§ **WORK ORDER**
Return, exactly and with nothing added, the line with "Task: Click the glasses" together with all lines after it through the end of the data below. No pictures belong in the copy.

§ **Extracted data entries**
● ● ● ● ● ● ●

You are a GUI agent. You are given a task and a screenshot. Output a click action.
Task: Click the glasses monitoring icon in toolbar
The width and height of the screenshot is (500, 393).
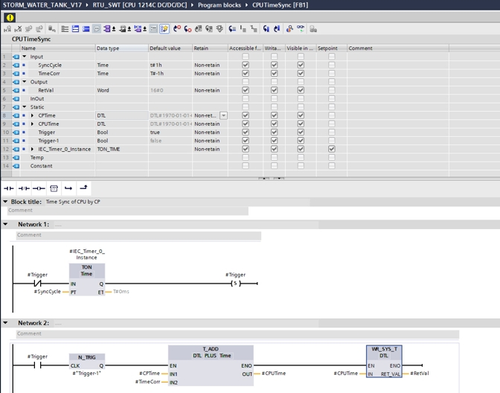pyautogui.click(x=301, y=29)
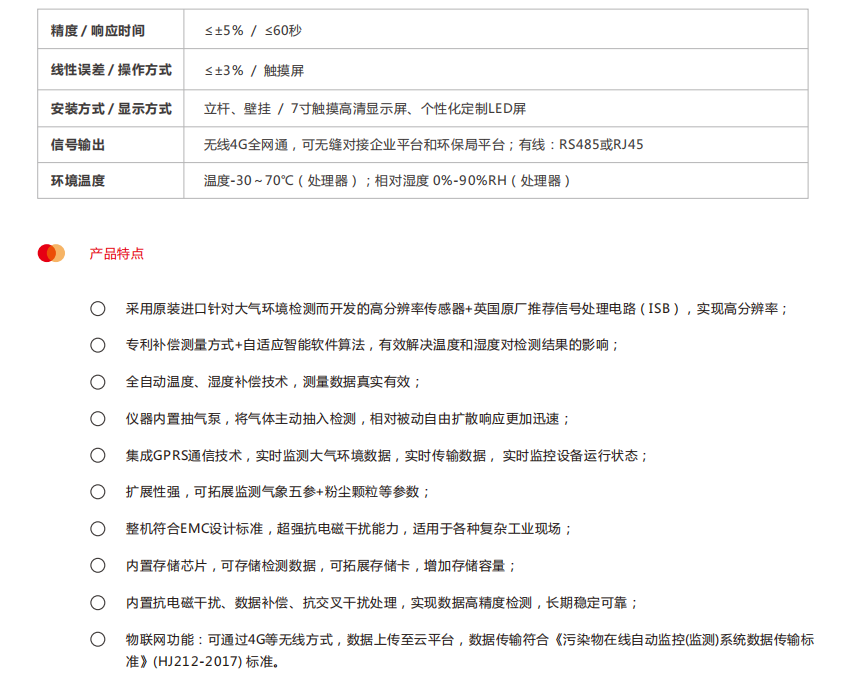
Task: Click bullet circle beside built-in air pump line
Action: pos(97,419)
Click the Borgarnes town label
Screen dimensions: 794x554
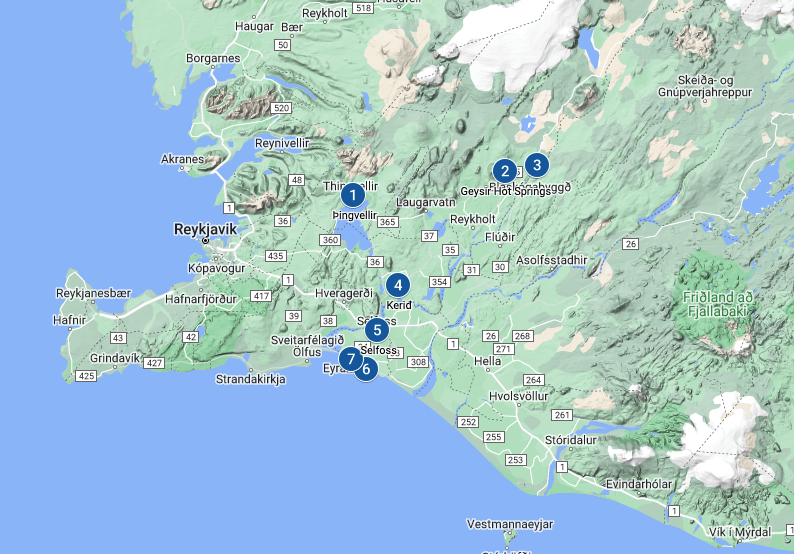214,59
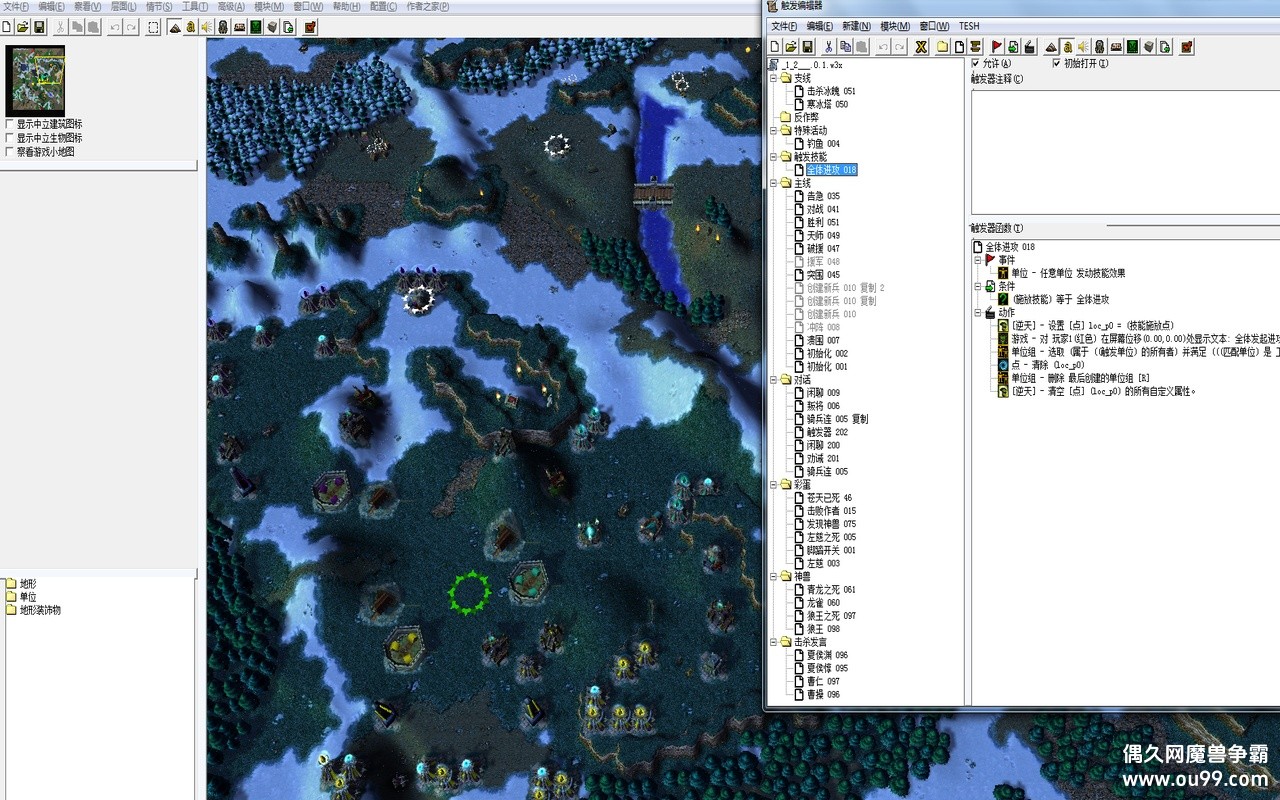The width and height of the screenshot is (1280, 800).
Task: Click the Terrain Editor icon in main toolbar
Action: (x=175, y=27)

● ● ● ● ● ● ●

§ **SOLVED PROBLEM**
Task: Click the glasses monitoring icon in toolbar
The width and height of the screenshot is (500, 393).
pyautogui.click(x=301, y=29)
Task: Click bullet circle beside built-in air pump line
Action: pos(97,419)
Click the Borgarnes town label
Screen dimensions: 794x554
214,59
The width and height of the screenshot is (1280, 800).
Task: Click the Terrain Editor icon in main toolbar
Action: (x=175, y=27)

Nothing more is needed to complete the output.